2. An outdated journey map tells the story of a customer in the past which is especially dangerous because journey maps can be very memorable. They can leave an imprint on the brain that can drive future decisions based on old information.

Why you need a system for designing journey maps

Complicated journey maps are relatively easy to develop. Great journey maps need to be simple. Simple rarely happens in a first draft. Simple must be pursued. To pursue simple, you need a system for designing journey maps, sharing them with your team, and simplifying/improving them over time.

Most journey maps don’t survive long after they are created. Time and budget are invested in creating them to capture a snapshot of the customer experience at a point in time. But every day thereafter, an intricately-designed journey map loses value because things change. To retain value, a journey map must be maintained as changes are made and new information is learned.

By using a system for designing journey maps, teams no longer have to worry about how they are going to coordinate and communicate changes.

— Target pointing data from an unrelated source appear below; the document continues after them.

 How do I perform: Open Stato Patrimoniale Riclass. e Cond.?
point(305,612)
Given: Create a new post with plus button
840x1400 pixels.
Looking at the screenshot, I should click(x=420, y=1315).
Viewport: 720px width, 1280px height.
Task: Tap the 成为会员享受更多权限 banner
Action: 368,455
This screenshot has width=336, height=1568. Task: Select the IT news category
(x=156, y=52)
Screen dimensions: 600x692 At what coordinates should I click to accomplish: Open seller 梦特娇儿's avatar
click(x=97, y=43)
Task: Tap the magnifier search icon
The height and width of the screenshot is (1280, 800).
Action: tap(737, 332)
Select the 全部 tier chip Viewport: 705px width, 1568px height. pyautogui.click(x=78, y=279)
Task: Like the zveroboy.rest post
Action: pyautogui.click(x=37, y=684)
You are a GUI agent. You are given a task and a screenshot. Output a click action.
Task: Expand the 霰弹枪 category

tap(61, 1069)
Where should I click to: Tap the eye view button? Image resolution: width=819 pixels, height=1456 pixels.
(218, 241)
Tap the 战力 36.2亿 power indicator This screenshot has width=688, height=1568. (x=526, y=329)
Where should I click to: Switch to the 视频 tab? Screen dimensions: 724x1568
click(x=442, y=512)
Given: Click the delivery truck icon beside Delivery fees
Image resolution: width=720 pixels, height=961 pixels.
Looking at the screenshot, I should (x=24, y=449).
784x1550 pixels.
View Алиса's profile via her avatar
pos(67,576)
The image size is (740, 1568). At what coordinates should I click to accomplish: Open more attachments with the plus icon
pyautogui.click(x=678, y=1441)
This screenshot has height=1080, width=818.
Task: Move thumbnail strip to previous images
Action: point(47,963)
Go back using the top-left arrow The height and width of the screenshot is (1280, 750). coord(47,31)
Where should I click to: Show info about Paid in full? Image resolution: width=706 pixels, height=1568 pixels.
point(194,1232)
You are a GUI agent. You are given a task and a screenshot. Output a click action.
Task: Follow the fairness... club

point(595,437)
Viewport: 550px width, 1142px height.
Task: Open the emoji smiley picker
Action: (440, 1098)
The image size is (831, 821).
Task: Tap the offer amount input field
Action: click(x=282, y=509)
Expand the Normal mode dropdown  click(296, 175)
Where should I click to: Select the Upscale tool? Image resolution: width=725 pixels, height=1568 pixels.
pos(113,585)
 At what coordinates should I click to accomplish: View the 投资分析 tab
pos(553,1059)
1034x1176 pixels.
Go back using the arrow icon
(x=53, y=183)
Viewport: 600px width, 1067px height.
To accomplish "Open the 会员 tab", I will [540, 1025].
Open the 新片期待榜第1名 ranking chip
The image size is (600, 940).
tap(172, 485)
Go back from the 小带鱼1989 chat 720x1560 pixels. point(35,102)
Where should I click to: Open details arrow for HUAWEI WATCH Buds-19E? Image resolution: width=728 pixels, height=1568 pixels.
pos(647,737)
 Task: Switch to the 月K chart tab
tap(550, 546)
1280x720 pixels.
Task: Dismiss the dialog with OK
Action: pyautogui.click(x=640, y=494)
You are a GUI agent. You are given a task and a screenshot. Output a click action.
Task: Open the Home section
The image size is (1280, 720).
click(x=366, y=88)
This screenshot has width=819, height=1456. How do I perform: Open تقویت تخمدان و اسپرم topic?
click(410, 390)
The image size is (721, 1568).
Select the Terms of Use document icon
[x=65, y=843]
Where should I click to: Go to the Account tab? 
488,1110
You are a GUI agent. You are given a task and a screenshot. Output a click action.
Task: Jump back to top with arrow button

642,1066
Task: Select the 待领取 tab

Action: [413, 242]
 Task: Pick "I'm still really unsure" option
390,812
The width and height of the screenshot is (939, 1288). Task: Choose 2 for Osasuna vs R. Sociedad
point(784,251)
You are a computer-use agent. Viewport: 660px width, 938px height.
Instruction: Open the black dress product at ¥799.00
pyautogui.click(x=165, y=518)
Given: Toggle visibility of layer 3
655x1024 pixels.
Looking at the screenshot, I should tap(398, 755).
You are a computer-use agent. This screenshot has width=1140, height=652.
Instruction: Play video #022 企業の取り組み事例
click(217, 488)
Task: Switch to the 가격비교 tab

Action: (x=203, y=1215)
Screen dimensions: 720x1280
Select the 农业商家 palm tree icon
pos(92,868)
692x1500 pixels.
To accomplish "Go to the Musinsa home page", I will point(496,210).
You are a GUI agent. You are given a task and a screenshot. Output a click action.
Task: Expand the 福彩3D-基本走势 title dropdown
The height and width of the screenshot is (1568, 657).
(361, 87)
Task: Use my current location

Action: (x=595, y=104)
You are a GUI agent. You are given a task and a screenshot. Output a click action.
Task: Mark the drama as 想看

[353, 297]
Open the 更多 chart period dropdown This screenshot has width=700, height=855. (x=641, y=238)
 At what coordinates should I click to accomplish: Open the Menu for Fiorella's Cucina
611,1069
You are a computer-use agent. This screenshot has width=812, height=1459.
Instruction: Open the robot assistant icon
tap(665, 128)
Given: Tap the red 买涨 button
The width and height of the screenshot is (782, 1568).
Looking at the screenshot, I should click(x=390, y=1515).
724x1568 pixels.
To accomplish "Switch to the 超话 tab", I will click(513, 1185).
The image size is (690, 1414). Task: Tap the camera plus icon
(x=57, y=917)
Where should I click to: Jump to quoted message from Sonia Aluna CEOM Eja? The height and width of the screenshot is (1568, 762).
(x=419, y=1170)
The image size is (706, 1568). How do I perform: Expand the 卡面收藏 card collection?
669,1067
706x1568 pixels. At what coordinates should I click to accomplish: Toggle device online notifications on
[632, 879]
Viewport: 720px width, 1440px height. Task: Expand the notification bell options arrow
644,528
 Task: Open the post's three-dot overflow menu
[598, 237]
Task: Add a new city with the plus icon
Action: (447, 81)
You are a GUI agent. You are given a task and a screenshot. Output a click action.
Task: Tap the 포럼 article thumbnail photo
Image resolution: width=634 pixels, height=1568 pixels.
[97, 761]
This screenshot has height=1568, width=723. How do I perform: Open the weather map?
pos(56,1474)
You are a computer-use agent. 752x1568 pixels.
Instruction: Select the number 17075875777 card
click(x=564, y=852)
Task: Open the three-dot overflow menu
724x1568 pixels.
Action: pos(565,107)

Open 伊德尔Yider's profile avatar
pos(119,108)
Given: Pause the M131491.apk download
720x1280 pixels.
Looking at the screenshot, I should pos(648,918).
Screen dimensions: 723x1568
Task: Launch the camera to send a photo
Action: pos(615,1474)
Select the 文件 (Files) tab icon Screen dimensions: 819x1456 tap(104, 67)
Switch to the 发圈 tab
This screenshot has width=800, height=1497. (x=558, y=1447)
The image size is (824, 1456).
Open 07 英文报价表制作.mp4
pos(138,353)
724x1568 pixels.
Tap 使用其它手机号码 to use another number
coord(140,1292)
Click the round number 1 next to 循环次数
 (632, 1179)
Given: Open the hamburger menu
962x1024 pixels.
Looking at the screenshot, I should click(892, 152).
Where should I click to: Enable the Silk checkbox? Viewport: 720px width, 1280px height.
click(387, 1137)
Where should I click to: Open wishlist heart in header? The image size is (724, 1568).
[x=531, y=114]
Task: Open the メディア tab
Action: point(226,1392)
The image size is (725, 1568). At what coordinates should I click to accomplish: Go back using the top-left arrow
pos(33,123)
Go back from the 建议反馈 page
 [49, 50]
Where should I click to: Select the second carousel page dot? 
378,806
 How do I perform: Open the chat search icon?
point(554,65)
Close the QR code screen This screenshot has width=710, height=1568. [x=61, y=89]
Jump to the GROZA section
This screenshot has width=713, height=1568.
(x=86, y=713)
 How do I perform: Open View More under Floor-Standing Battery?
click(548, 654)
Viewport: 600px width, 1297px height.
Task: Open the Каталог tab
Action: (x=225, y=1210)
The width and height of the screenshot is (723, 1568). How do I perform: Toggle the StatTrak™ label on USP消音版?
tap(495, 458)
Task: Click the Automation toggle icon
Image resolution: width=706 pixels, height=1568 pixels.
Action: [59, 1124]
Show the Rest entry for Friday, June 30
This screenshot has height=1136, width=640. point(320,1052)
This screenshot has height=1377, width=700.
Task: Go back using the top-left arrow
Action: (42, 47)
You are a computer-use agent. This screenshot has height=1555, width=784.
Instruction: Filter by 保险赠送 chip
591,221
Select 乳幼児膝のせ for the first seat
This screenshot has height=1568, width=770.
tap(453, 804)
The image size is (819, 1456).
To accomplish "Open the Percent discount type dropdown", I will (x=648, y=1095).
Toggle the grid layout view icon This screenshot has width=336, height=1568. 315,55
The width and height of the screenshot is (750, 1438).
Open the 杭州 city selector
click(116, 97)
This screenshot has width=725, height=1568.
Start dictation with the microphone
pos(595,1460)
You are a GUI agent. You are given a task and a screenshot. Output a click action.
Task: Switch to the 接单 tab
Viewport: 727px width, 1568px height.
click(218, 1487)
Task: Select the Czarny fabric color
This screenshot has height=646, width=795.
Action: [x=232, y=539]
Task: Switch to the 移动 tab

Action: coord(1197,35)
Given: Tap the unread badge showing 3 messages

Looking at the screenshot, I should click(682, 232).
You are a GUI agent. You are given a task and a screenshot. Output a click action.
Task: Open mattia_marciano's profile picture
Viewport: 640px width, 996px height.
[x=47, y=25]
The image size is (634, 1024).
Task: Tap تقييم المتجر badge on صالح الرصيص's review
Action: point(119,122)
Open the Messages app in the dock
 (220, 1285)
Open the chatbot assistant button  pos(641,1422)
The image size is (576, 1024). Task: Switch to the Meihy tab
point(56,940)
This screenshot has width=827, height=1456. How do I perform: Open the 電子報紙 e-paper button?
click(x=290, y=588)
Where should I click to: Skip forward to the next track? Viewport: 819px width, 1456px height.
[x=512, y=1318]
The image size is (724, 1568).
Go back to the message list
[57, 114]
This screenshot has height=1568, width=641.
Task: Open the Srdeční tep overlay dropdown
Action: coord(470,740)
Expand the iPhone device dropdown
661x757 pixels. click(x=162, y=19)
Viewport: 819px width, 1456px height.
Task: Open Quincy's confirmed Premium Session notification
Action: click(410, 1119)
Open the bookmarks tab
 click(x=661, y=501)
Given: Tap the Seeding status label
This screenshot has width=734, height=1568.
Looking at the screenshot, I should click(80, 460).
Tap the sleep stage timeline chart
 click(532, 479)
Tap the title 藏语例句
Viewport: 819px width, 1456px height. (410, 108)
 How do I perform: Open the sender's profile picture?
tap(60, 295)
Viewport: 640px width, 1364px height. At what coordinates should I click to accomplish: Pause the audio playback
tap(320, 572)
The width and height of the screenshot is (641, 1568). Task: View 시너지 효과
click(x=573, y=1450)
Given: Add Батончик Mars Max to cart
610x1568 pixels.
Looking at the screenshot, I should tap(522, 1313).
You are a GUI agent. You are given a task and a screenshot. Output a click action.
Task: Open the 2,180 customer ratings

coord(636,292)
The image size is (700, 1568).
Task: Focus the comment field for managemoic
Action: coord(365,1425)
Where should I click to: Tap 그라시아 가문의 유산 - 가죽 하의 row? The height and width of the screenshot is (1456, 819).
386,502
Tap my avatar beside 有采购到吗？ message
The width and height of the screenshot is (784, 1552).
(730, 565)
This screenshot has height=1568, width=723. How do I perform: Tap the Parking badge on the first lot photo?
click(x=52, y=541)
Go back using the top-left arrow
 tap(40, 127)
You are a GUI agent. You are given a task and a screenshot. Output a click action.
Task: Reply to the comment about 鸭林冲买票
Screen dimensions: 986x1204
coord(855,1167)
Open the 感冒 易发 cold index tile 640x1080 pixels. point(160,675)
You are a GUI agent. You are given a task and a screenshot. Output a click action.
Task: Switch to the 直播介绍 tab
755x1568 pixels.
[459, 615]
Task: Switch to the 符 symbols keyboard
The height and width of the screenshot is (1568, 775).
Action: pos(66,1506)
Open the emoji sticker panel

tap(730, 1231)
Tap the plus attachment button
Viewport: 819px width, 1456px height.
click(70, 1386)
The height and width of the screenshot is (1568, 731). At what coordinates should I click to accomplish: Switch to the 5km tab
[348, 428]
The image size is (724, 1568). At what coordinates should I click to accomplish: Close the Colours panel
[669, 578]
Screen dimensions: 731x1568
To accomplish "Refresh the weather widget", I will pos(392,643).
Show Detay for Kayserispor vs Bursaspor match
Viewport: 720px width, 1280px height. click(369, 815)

They can simply focus on what they need to change in the customer journey to improve service, reduce cost and increase revenue.

How to measure and analyze a journey map

A journey map is working if a company is able to measure and track improvement in the following areas:

Goal performance measures the percentage of customers that complete each stage of the journey successfully.

Employee Engagement measures the percentage of employees that are actively engaged in understanding the journey.

Rate of Innovation measures the number of ideas that employees produce on a daily, weekly and monthly basis to improve the journey.

Rate of Improvement measures the ability of the team to make improvements to the journey map on a daily, weekly and monthly basis.

By measuring and tracking these four key performance indicators, companies can demonstrate improvement as well as a return on their investment spent creating and managing their customer journey map.

A great journey map example

Here is a practical example of how creating a great customer journey map can impact the success of a company.

Before 2010 there was no Uber, no Lyft, no ride-hailing apps available. If we needed a ride, we hailed or called a cab. The journey map was very straightforward: You needed a ride. If you weren’t in a position to hail a cab, you would look up cab companies in the city you were in and call them on your phone to book a ride. They would arrive, take you to your destination, and you would pay before getting out.

The payment stage took place at the end of every journey you took. You would be at your destination but had to wait to complete the transaction. You also had to break out your wallet and use your credit card which opened you up to potentially catastrophic outcomes like losing your wallet or having your credit card number compromised.

By innovating the traditional journey map to move the purchase stage to the beginning of the customer journey and making it so customers only had to provide their billing information one time, ride-hailing companies like Uber were able to completely transform the customer experience. In the process of simplifying the journey map for an industry, they are elevating the life experiences of over one hundred million consumers.

Mitch Belsley
Mitch is a CX consultant, blogger, and co-founder of the CXM software platform The Experience Manager.Over the years he's worked everywhere from the "front office" to the "head office" which has provided him with a unique view for creating CX strategies, customer centric cultures, and operationalizing unforgettable experiences for businesses big and small.

1 COMMENT

  1. Mitch, this is a good overview. But you missed one of the most common causes of a customer journey map – not involving the customer in the creation of the map! Bob/CustomerThink found the same thing in their analysis of successful customer experience programs. The most successful programs were far more likely to include customers in the creation of their maps.

    A customer journey map that doesn’t include customers in the process is just guessing – and typically badly.